Cellphone manufacturer Nokia may trim some of its local staff numbers as the company restructures.
Last week, the group said it aimed to trim up to 10 000 positions globally by the end of 2013. Reuters notes this will take total planned cuts to 40 000 since Stephen Elop took over as CEO in September 2010.
The jobs cuts form part of a “range of planned actions aimed at sharpening its strategy, improving its operating model and returning the company to profitable growth”, said Nokia.
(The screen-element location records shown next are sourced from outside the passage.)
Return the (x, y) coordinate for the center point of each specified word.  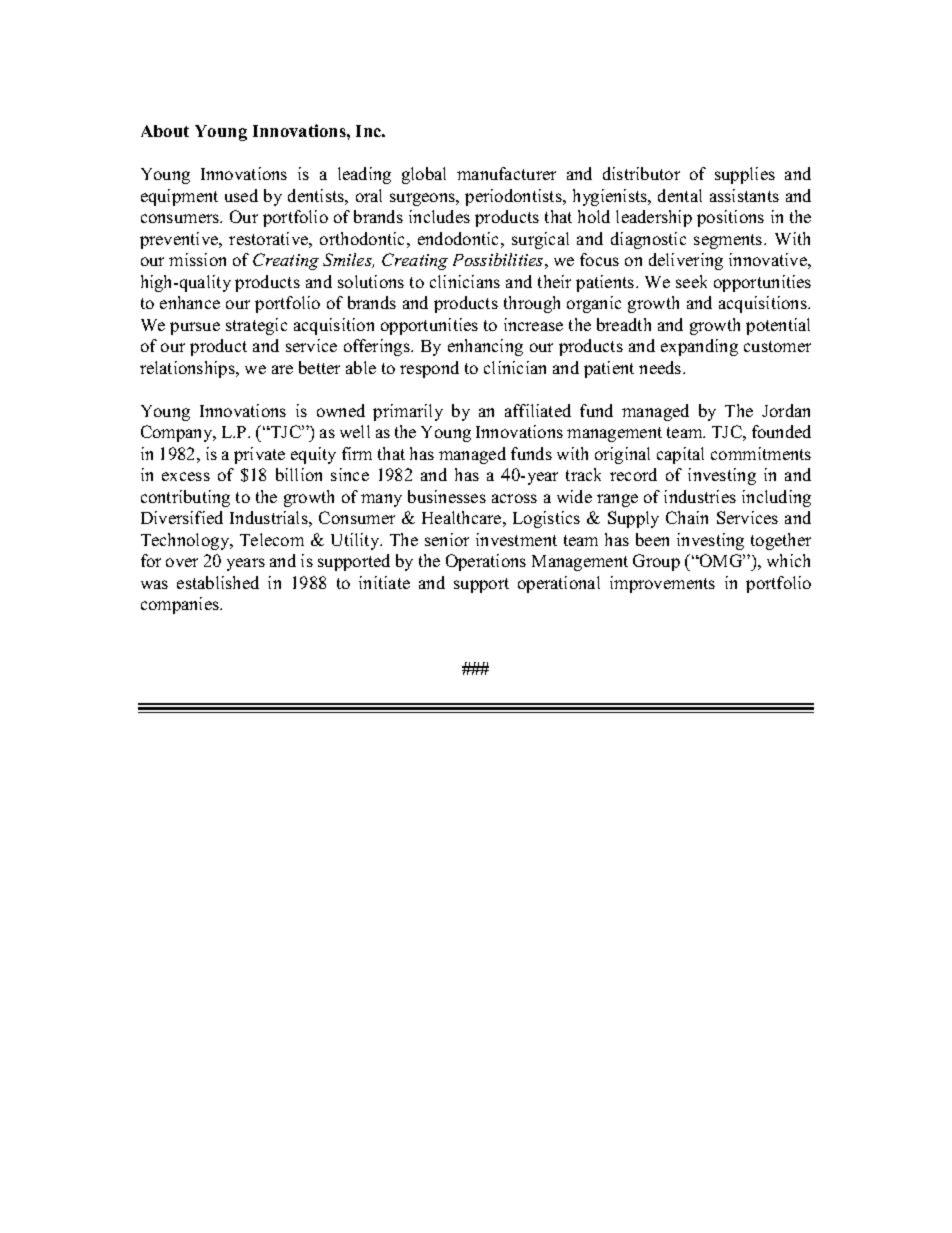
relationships (188, 369)
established (218, 582)
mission (197, 259)
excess (186, 476)
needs (661, 367)
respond (429, 369)
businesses (447, 496)
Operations (486, 562)
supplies (745, 175)
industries (700, 496)
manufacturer (506, 173)
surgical (540, 240)
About (165, 131)
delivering (686, 261)
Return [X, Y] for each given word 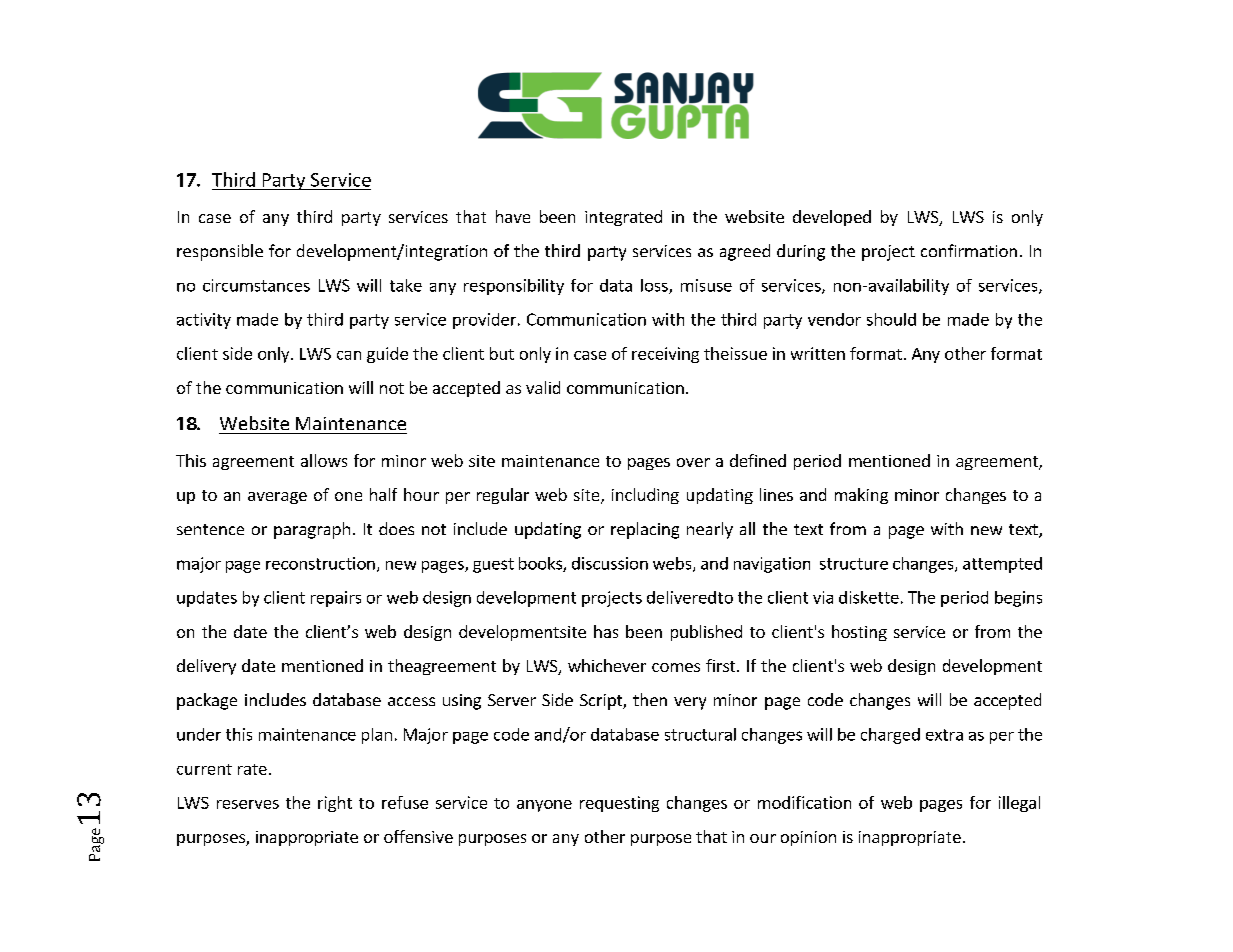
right [335, 804]
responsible [220, 252]
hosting [859, 633]
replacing [645, 530]
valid [543, 387]
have [513, 216]
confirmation [969, 250]
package [207, 701]
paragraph [312, 530]
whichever [607, 665]
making [861, 496]
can [349, 355]
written [818, 353]
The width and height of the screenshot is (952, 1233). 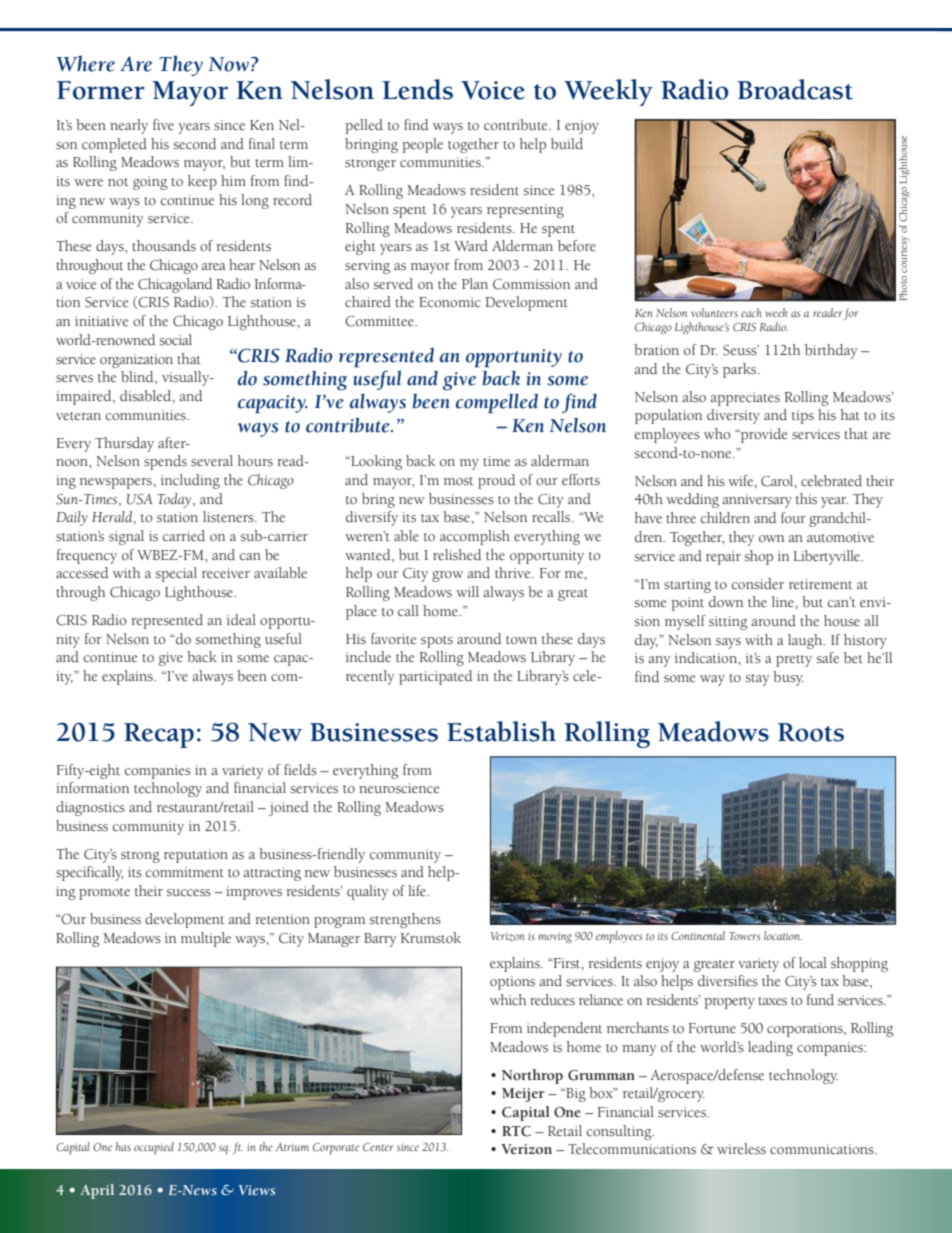 I want to click on Broadcast, so click(x=795, y=89).
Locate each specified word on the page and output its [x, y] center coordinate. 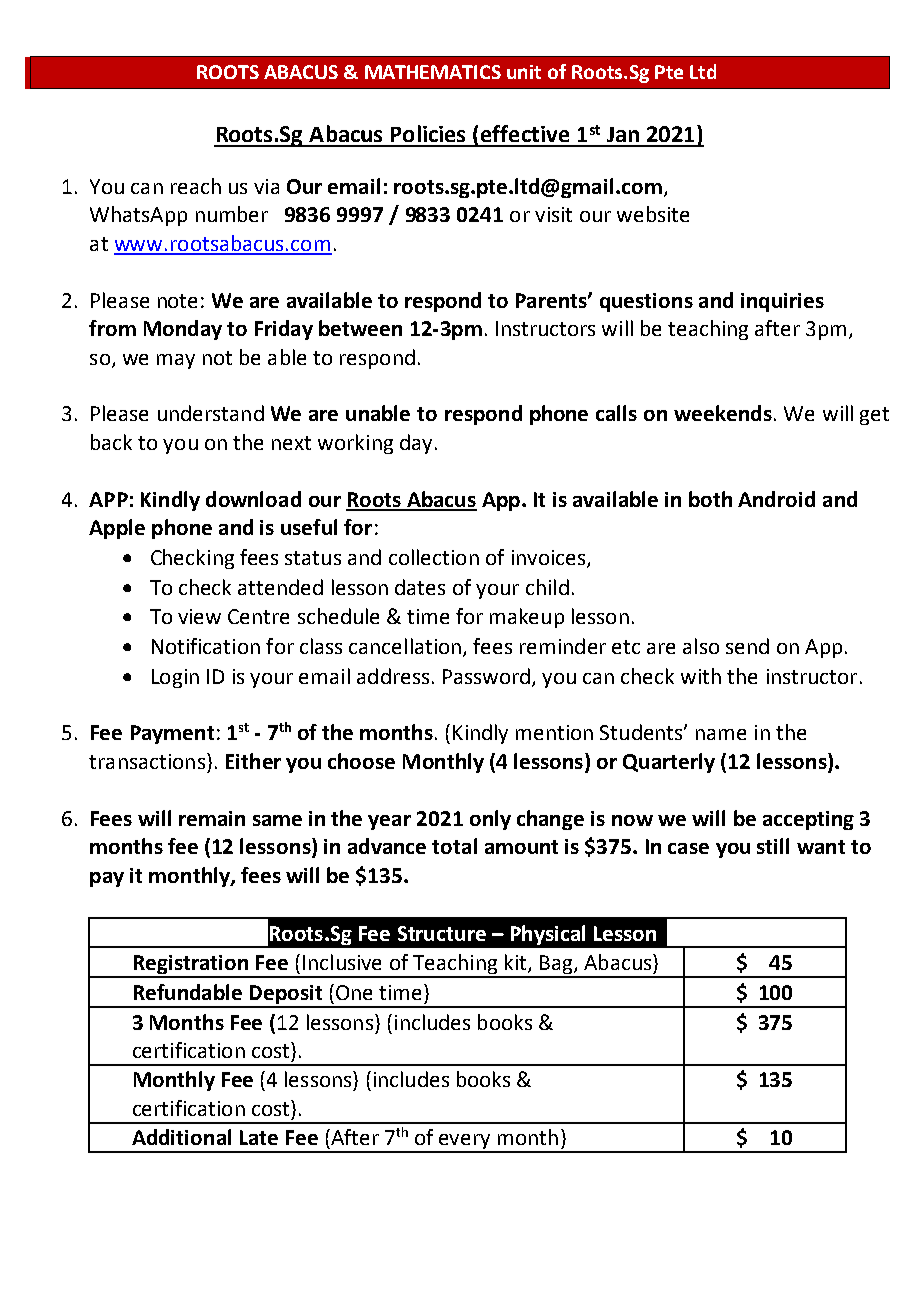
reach [196, 186]
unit [524, 72]
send [747, 646]
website [653, 214]
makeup [527, 618]
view [199, 616]
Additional [181, 1137]
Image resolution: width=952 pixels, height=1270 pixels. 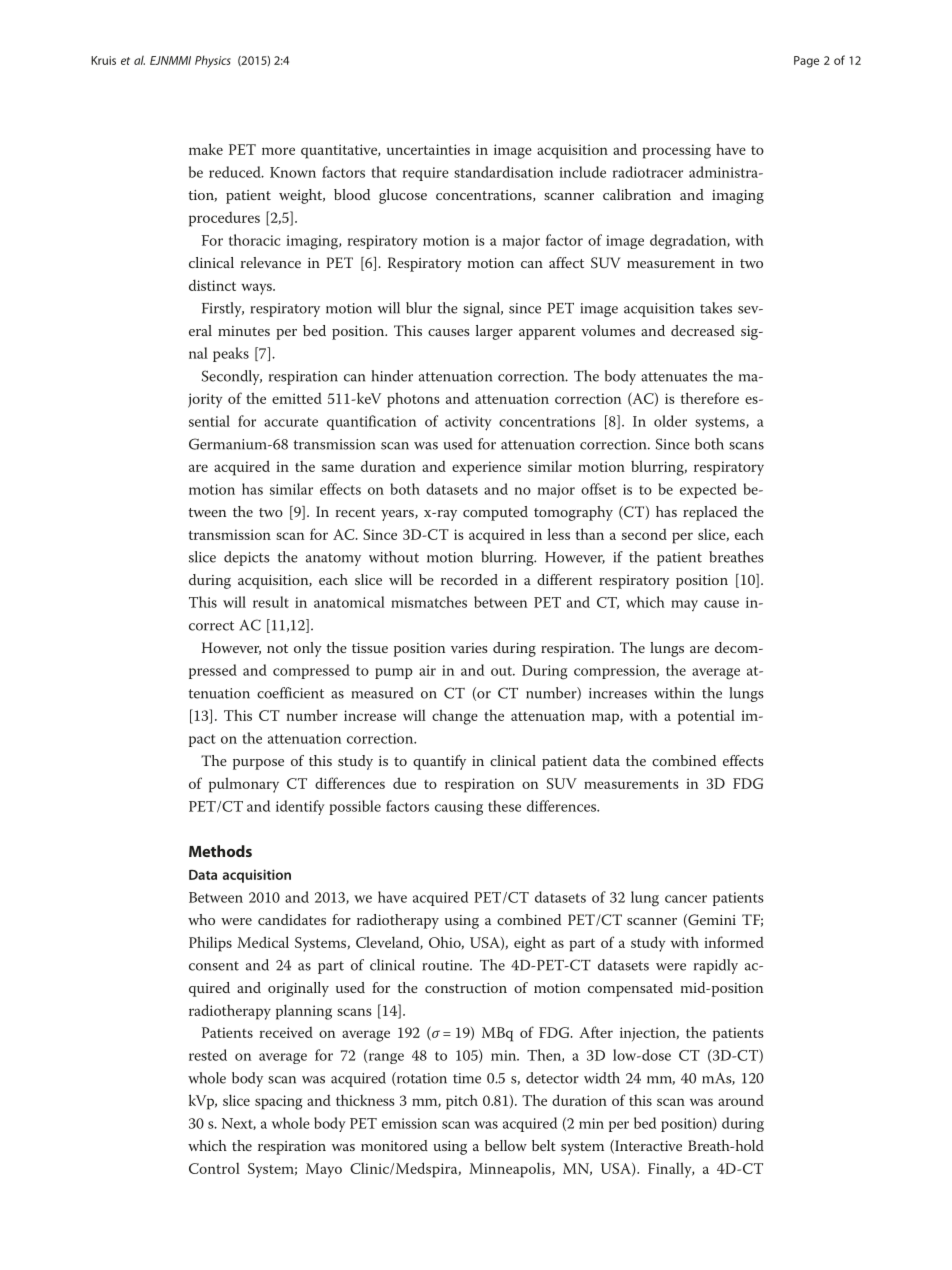 What do you see at coordinates (710, 513) in the screenshot?
I see `replaced` at bounding box center [710, 513].
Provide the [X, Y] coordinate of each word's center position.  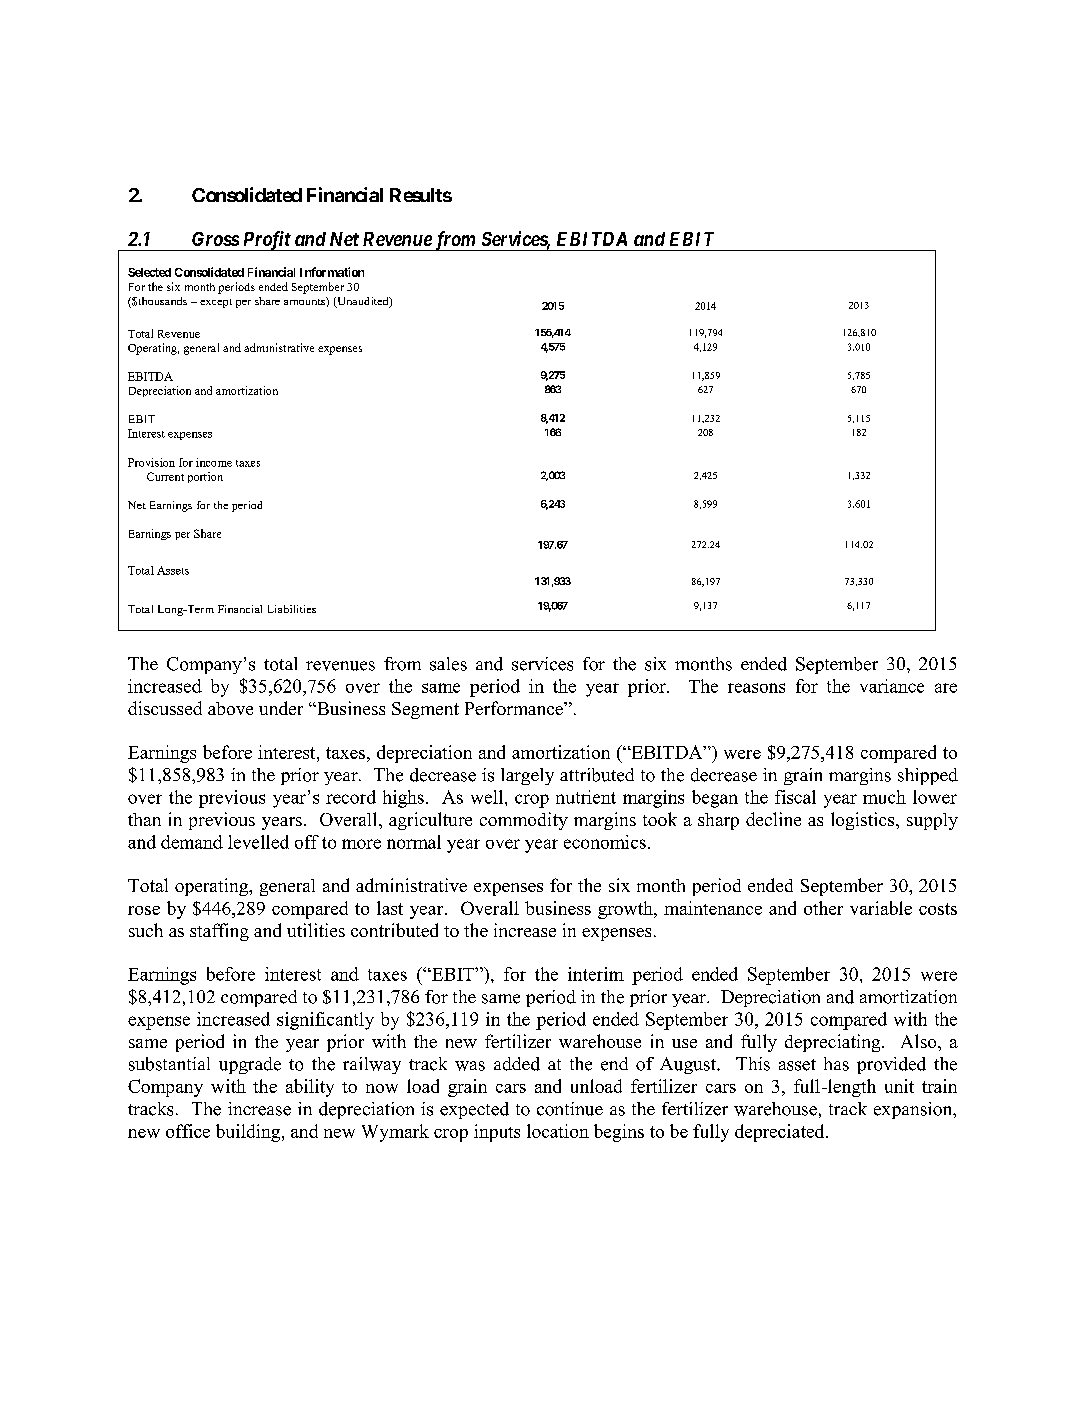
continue [570, 1109]
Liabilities [292, 609]
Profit [266, 241]
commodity [524, 821]
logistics [864, 821]
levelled [258, 842]
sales [448, 664]
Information [332, 272]
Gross [215, 239]
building [249, 1133]
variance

Nokia reported first quarter sales of EUR7.4 billion, down from the prior year's EUR10.4 billion, but incurred losses because of “greater than expected competitive challenges and seasonality” and charges related to restructuring.
No clarity
A Nokia spokesperson says South African staff may be affected, but there is not yet any clarity on this. The proposed changes will impact Nokia employees throughout its operations globally, says the spokesperson.
Nokia will close its facilities in Ulm, Germany, and Burnaby, Canada, as well as consolidate its manufacturing, leading to the closure of its manufacturing facility in Salo, Finland, it said in a statement.
Elop, who is also president of Nokia, said the “planned reductions are a difficult consequence of the intended actions we believe we must take to ensure Nokia's long-term competitive strength”.
The restructuring will save Nokia EUR1.6 billion by the end of 2013, in addition to the EUR700 million it achieved on an annualised basis at the end of the first quarter of 2012.